Effect of pulse length and amplitude was investigated to determine their effect on the plasma parameters in confined capillary discharges. Of specific interest was the investigation of the pulse length at constant peak discharge current of 50 kA. Also the effect of a short 20 μs pulse with different amplitudes up to 200 kA was studied. The circuit model was used to generate these pulse shapes and the input current into the ETFLOW code to calculate the plasma parameters with a special interest in these parameters at the capillary exit.

At constant pulse amplitude of 50 kA, the plasma temperature slightly decreased from 2.86 to 2.7 as the pulse length increased from 5 to 100 μs, while the plasma exit pressure varied between 60 and 410 MPa. As the pulse length increases, the total energy deposited increases; however, it is distributed along the entire discharge time. The plasma density and the total ablated mass also increased as ablation has increased. The increase in the plasma pressure allows thermalization of the plasma particles through more collisions, which results in reduction of the plasma temperature. The bulk velocity increases from 7.2 km/s for a 5 μs pulse length to 8.2 km/s at 20 μs then decreases very slightly with increased pulse length up to 100 μs. The total ablated mass follows a power law with the pulse length, while the pressure and velocity follow a logarithmic law.
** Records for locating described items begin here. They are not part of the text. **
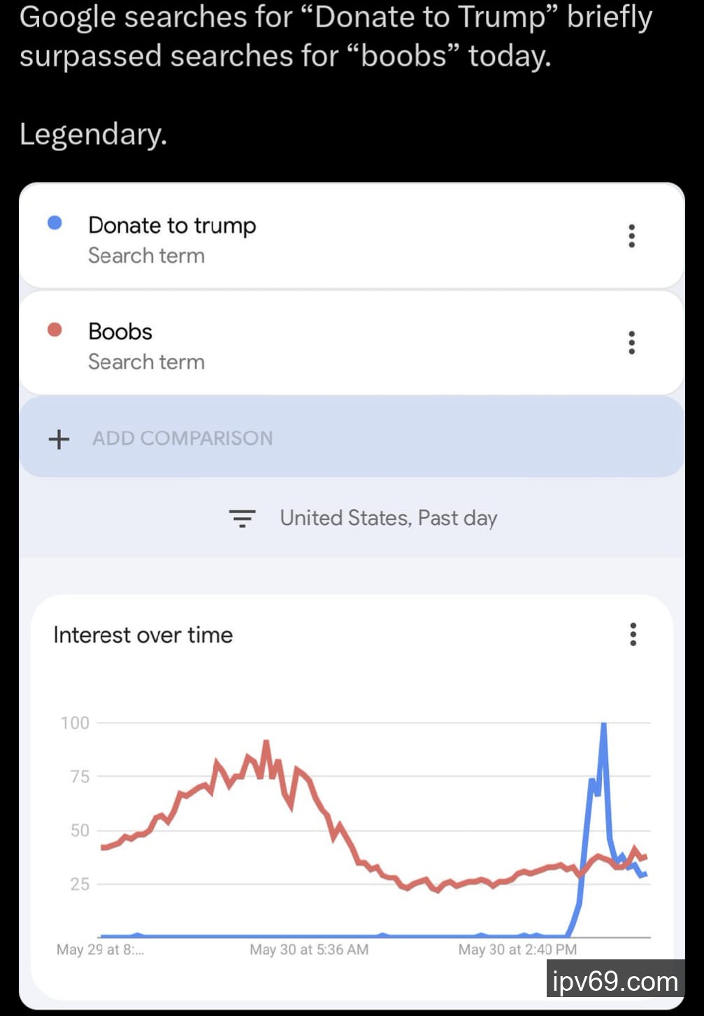This screenshot has height=1016, width=704.
Task: Click the May 29 start time label
Action: coord(100,950)
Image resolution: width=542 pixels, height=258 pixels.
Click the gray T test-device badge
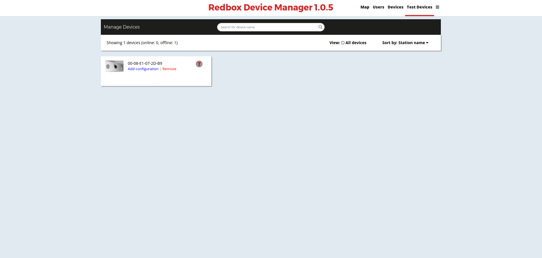199,64
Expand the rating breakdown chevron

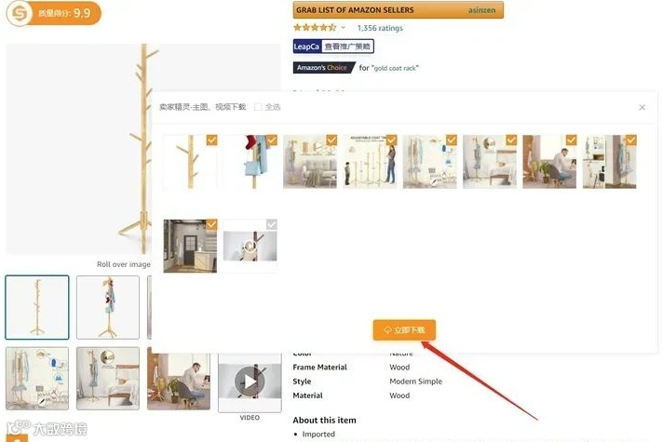(344, 28)
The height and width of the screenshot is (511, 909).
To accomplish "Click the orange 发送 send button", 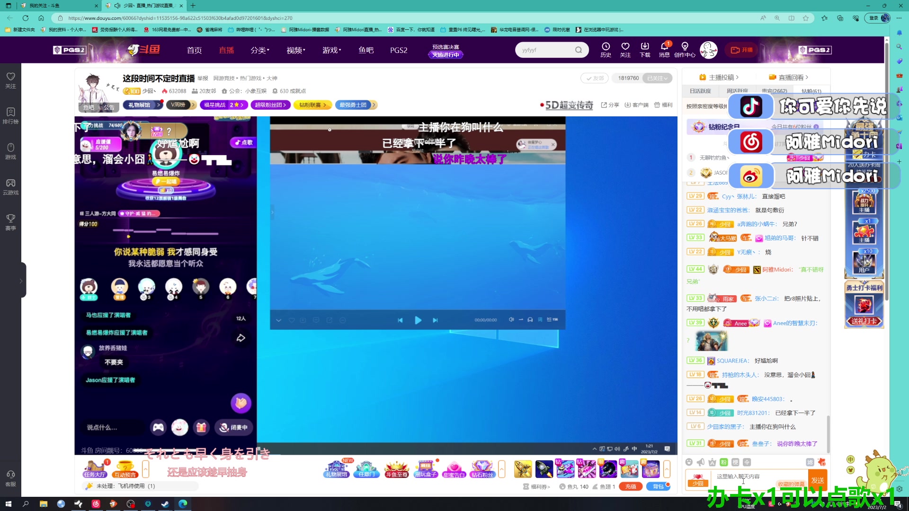I will (x=818, y=480).
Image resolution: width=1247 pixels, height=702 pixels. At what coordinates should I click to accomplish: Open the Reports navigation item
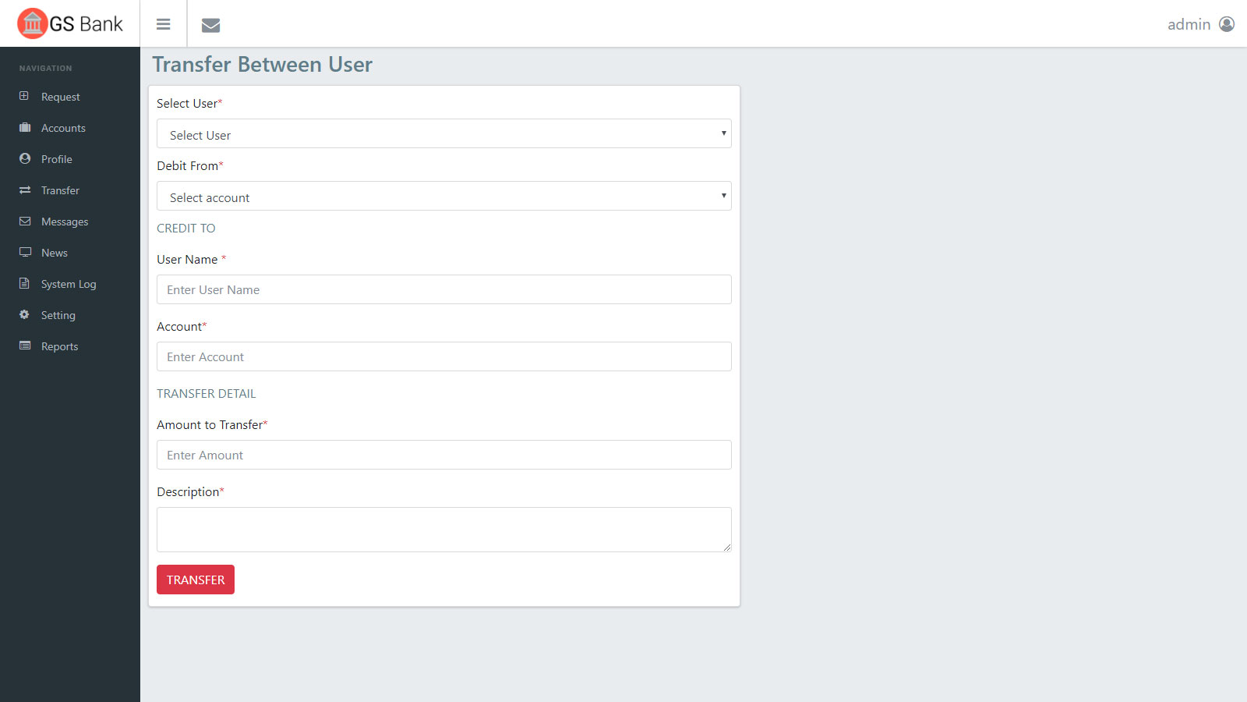tap(59, 346)
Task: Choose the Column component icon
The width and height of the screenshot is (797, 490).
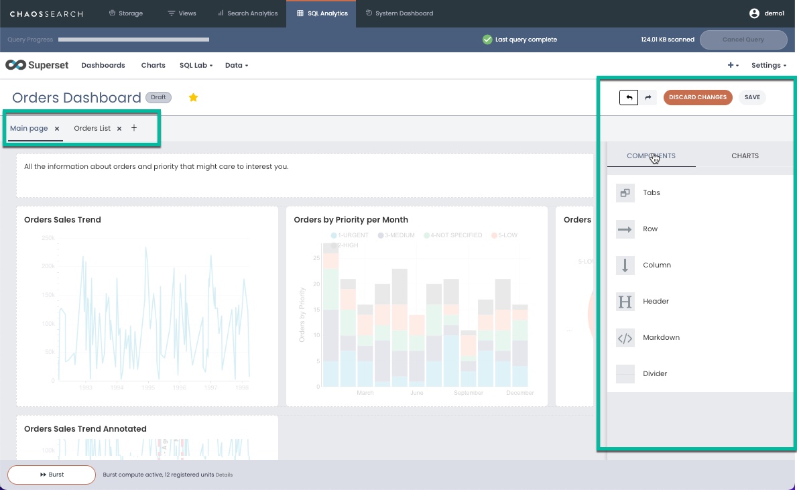Action: tap(625, 265)
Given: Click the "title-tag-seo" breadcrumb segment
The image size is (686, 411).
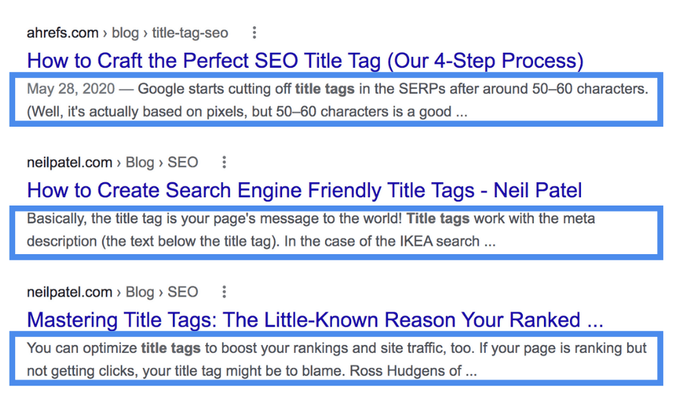Looking at the screenshot, I should point(190,33).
At constant short pulse length of 20 μs and increased pulse amplitude up to 200 kA, it was shown that the densities and the total ablated mass are in direct proportion with the pulse amplitude. The temperature, velocity, pressure and ablated mass are all following a power law with the current amplitude. The density reached 17.7 kg/m3 while the total ablated mass reached about 57 mg at 200 kA pulse amplitude. The bulk velocity varied between 6.1 and 10.7 km/s, which indicate an exit hyper velocity suitable for several launch applications including acceleration of pellets for fusion reactors fueling.